I am fully aware of the need for contextualization and if one is ministering in California one needs to speak the language. Maybe this has just confirmed for me that I am not called to California: there is a limit to the number of times I can cope with the Romans being referred to as “dudes”; sin, as “when things get weird”; God speaking to me and calling me “baby”; being told to ask God to “stir it up, man” or sending someone an email being referred to as “gettin’ that bad boy away”. And that’s without mentioning some gross historical inaccuracies such as “John Wesley’s Movement would have had millions of bucks behind it” (in an illustration about Wesley’s personal frugality). But I think it is more than that. How far has the contemporary church wandered from biblical and historical practices when so many important aspects of corporate worship have been jettisoned? At the end of 90 plus minutes how much more did we know about his God, his ways, his word or his will?

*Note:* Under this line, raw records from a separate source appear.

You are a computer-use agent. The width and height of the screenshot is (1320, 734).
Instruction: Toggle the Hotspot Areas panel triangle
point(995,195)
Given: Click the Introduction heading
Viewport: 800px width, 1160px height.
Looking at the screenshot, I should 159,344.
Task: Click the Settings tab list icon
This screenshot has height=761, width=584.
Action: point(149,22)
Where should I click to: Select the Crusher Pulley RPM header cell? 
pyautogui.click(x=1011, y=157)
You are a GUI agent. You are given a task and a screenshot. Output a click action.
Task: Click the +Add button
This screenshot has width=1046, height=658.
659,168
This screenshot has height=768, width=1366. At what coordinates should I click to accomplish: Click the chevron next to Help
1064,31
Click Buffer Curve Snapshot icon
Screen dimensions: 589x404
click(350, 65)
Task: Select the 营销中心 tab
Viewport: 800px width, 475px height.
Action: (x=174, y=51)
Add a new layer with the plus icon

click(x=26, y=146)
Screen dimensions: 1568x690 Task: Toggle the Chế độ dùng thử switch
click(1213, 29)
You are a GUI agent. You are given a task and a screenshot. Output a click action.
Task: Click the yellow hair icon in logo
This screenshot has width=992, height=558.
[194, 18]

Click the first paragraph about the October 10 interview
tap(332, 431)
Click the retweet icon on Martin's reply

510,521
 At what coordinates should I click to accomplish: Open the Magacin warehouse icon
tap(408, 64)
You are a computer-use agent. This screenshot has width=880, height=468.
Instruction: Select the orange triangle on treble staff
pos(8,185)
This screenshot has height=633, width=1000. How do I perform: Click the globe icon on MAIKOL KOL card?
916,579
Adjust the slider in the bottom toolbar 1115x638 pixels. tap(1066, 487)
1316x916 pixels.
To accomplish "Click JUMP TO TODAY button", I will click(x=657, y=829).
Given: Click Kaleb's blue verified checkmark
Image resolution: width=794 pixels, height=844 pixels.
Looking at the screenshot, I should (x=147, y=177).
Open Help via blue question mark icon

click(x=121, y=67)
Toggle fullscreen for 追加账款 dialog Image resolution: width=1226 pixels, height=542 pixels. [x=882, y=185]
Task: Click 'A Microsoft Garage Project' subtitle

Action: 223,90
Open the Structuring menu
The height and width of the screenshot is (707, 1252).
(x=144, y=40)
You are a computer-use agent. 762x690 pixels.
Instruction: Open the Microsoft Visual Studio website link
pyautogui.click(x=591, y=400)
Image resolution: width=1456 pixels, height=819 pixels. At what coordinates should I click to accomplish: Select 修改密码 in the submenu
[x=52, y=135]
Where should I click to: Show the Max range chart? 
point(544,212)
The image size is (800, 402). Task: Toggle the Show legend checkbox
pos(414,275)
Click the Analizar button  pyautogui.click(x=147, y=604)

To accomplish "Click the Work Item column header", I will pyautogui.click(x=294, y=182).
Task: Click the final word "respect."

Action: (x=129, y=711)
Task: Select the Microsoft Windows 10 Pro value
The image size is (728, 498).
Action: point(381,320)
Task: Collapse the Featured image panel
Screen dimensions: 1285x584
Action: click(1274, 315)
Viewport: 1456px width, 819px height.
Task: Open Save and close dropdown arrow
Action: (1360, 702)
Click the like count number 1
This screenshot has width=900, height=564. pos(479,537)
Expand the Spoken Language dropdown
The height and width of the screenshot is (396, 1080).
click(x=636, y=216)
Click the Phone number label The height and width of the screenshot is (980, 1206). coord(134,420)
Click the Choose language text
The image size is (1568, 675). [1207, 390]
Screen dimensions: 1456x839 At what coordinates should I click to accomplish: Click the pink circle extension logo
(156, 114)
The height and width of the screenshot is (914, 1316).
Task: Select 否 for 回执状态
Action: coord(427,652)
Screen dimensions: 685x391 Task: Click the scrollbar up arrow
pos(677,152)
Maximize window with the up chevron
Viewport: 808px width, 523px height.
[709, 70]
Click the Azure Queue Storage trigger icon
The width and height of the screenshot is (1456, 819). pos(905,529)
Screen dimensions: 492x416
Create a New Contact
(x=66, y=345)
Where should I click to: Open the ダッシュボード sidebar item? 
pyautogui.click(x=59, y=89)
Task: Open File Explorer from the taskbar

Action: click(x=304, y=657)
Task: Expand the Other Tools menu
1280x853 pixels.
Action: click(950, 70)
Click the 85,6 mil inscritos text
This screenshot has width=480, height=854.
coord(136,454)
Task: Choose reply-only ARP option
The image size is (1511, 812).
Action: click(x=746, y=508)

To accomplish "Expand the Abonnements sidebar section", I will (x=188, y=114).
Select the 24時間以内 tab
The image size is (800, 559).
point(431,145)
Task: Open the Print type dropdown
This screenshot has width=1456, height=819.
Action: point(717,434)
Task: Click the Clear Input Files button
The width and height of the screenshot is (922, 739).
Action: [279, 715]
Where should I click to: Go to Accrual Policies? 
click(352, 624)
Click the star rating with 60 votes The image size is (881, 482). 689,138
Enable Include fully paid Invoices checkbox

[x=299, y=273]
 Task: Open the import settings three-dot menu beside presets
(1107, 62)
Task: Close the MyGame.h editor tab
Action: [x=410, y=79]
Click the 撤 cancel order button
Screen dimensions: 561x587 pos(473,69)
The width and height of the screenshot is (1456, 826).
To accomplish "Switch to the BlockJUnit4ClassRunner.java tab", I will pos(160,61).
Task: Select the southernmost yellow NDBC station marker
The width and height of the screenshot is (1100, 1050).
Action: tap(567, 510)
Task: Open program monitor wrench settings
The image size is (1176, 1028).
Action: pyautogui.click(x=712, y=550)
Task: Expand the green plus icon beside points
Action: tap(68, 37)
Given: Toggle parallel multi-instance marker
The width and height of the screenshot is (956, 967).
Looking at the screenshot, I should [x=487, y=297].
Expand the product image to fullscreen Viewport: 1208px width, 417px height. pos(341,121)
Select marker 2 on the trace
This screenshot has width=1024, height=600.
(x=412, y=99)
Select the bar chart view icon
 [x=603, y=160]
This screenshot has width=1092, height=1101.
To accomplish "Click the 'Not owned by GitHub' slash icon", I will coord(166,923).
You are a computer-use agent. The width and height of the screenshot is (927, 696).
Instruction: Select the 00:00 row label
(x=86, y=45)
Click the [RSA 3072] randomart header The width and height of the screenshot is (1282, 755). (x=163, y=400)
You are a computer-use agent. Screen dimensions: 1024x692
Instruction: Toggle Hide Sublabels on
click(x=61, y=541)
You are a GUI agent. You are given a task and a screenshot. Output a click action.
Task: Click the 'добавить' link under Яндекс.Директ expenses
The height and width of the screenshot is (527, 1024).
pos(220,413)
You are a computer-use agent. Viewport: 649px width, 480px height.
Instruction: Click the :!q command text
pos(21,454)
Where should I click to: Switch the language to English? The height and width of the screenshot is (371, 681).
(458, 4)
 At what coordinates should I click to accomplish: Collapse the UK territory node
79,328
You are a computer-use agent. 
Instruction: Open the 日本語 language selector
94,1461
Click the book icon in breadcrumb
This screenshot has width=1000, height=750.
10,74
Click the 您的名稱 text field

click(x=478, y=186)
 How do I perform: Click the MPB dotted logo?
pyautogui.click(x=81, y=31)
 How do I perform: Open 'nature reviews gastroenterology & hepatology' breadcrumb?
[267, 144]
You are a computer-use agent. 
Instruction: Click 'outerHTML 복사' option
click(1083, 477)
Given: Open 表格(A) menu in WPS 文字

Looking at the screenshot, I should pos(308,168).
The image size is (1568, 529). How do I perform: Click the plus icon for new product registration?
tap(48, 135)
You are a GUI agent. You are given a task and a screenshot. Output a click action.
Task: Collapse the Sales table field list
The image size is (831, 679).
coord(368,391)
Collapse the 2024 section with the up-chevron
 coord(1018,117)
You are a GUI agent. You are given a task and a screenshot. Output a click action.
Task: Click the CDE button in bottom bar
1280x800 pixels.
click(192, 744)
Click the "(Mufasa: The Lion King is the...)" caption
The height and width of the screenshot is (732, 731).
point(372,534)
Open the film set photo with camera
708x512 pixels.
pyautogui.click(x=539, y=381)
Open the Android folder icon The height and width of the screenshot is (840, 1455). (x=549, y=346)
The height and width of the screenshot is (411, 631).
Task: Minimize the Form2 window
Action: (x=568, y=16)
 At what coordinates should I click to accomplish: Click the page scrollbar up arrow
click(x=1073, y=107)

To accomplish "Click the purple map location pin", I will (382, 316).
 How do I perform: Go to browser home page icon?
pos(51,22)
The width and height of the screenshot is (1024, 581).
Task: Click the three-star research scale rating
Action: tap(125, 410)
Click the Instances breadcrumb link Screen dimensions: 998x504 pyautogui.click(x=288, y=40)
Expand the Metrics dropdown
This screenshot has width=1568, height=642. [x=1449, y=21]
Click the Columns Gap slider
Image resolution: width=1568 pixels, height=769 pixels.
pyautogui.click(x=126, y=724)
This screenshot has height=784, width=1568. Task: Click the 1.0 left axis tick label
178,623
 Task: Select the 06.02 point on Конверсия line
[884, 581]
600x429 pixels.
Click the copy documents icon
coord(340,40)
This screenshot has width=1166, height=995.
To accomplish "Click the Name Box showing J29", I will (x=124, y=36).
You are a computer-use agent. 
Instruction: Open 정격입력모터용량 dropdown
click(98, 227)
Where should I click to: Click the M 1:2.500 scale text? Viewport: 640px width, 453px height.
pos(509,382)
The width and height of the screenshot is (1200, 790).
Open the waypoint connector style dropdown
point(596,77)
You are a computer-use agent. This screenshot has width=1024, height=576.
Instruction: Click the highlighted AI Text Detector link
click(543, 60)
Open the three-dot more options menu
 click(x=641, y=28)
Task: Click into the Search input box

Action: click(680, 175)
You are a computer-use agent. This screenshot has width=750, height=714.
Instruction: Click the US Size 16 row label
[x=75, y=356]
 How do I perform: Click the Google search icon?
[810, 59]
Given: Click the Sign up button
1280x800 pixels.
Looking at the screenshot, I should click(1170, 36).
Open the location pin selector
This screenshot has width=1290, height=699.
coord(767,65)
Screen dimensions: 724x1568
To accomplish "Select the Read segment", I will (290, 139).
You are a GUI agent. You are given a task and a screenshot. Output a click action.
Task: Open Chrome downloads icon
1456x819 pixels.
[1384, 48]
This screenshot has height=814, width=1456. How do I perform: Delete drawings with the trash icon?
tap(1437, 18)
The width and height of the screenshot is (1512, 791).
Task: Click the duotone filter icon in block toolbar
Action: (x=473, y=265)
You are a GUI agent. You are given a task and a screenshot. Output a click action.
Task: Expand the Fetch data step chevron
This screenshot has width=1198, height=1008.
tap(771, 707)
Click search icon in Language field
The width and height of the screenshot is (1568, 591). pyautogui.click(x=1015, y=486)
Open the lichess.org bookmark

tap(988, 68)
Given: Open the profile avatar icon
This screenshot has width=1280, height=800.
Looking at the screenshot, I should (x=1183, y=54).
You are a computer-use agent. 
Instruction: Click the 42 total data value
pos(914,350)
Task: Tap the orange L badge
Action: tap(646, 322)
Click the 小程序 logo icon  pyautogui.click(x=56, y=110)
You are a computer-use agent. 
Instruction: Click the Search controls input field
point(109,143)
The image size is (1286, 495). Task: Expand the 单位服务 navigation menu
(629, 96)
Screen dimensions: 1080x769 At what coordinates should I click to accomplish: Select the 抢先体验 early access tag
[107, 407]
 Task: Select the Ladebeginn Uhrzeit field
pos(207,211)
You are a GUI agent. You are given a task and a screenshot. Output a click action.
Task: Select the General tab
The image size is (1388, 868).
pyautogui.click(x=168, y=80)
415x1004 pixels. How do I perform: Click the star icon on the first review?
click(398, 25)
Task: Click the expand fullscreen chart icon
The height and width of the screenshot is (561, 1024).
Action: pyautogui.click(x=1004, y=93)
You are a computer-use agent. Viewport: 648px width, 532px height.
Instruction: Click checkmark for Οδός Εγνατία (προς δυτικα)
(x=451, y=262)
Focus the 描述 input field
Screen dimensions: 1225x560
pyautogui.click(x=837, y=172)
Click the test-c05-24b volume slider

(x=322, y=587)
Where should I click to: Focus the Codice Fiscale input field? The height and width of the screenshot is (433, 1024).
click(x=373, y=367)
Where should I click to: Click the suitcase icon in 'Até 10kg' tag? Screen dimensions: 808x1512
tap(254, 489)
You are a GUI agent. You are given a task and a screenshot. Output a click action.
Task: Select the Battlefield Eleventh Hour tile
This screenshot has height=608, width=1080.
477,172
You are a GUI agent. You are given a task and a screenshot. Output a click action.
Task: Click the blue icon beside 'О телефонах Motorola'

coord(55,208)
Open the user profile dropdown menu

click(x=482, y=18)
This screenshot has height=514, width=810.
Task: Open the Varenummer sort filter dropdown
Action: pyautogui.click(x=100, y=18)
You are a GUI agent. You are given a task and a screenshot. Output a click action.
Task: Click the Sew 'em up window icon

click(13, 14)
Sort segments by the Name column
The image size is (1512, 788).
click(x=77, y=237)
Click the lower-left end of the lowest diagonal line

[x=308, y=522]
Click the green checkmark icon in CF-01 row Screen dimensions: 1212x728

In defence of these good people I have to say that, this being our first time in this city, I decided to go there having googled a few churches the night before. The local Presbyterian church (PCA) website had their pastor’s blog which contained recent thoughts on playing on Sundays and clerical vestments. Now. that seems to me to be at the other end of the (non)-contextualisation spectrum! In reality it was hard to find a church, which is sad, and probably explains why our friends who arrived here over a year ago are still struggling to find somewhere to settle.